Text and element pointing records:
───
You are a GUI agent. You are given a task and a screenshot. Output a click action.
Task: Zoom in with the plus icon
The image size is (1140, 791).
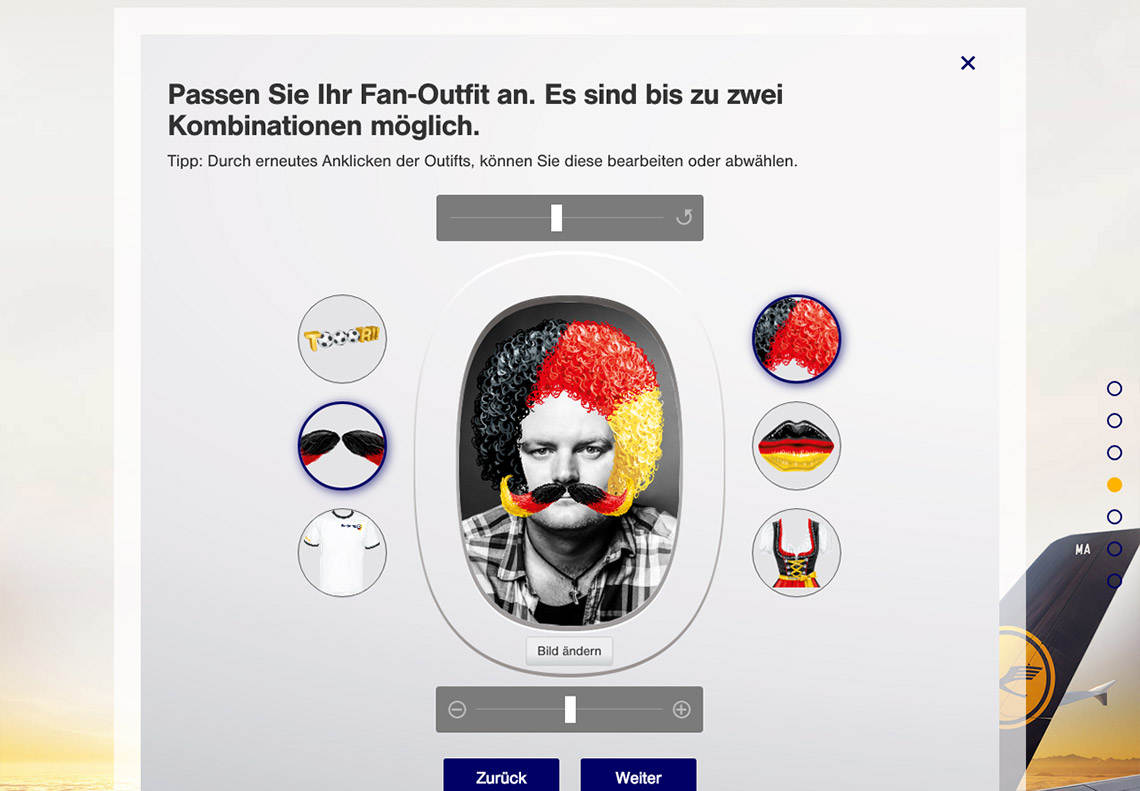(681, 710)
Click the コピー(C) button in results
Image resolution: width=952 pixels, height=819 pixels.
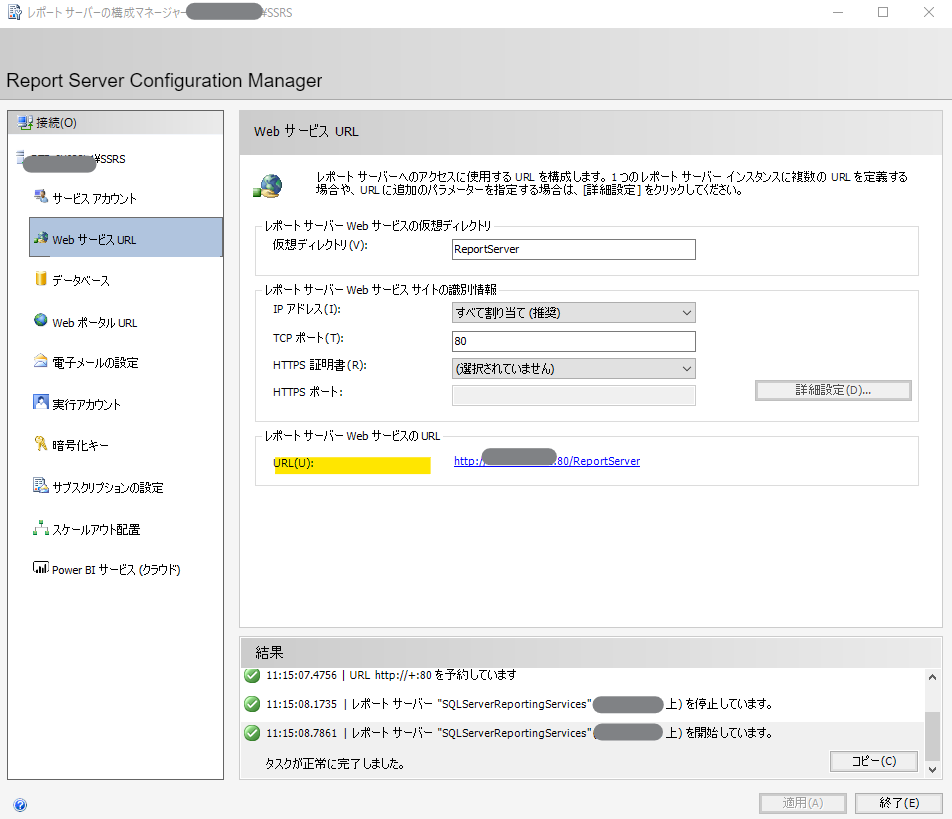tap(873, 761)
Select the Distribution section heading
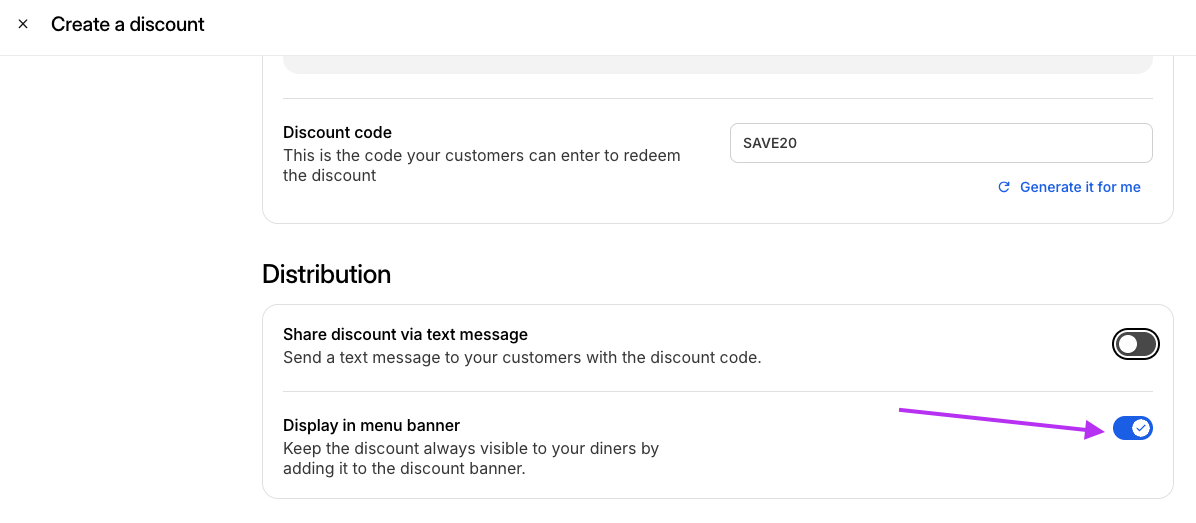The width and height of the screenshot is (1196, 523). tap(326, 274)
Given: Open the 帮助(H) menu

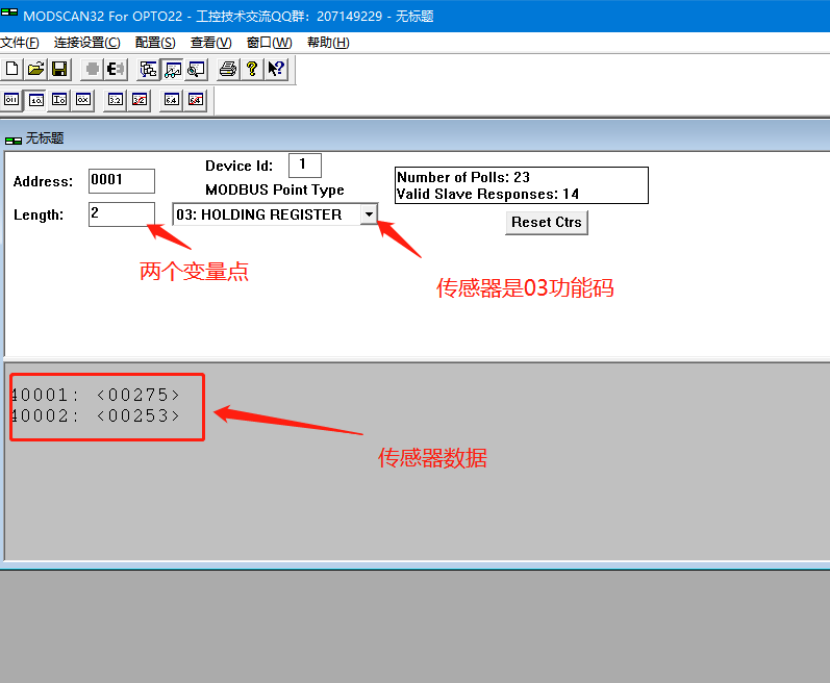Looking at the screenshot, I should coord(328,42).
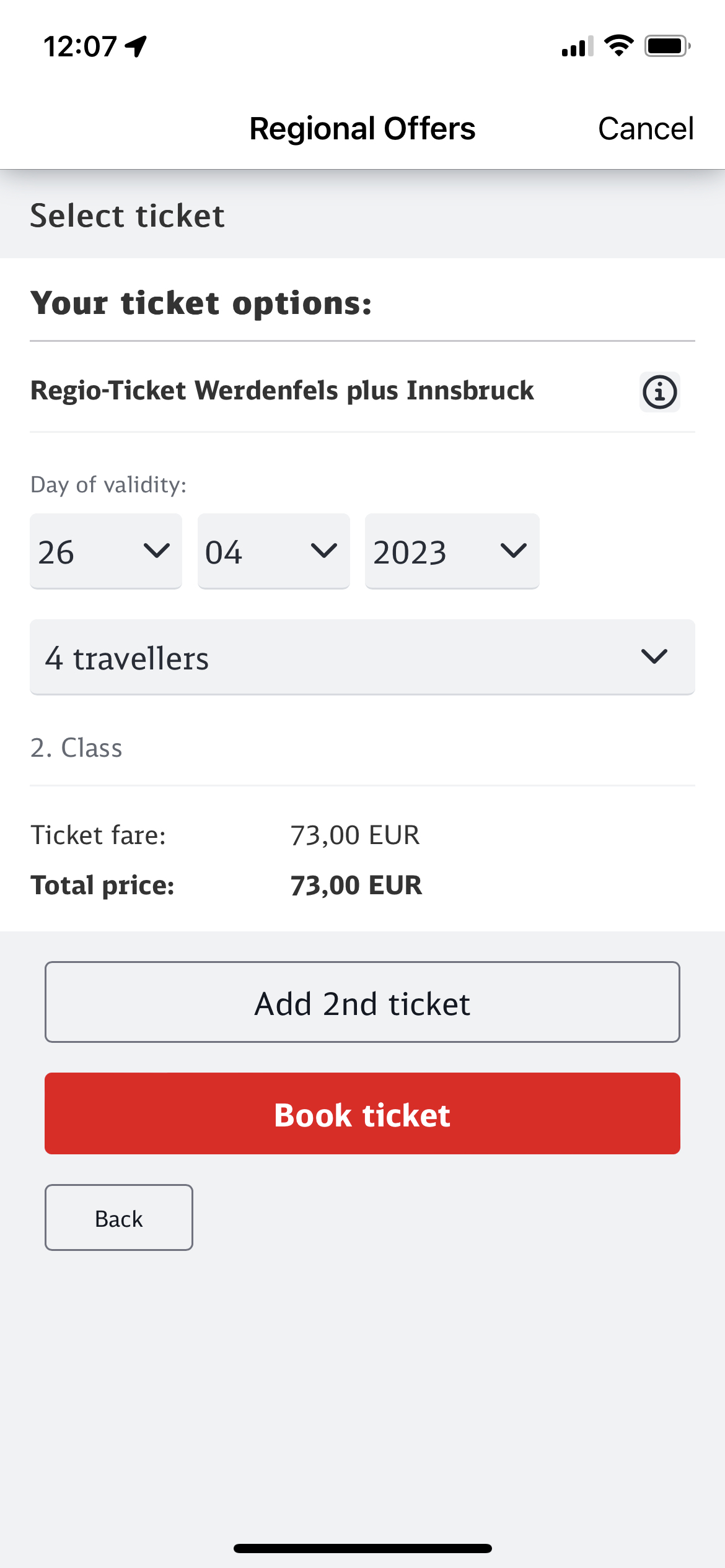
───
# Description of the task:
Reproduce every line of the items above verbatim, leaving out the pictures.

# Output of the task:
You are a GUI agent. You are given a task and a screenshot. Output a click action.
Task: Zoom in with the plus icon
The image size is (1140, 791).
(681, 710)
Click the コピー(C) button in results
Image resolution: width=952 pixels, height=819 pixels.
tap(873, 761)
Select the Distribution section heading
The width and height of the screenshot is (1196, 523). tap(326, 274)
Given: Open the 帮助(H) menu

Looking at the screenshot, I should coord(328,42).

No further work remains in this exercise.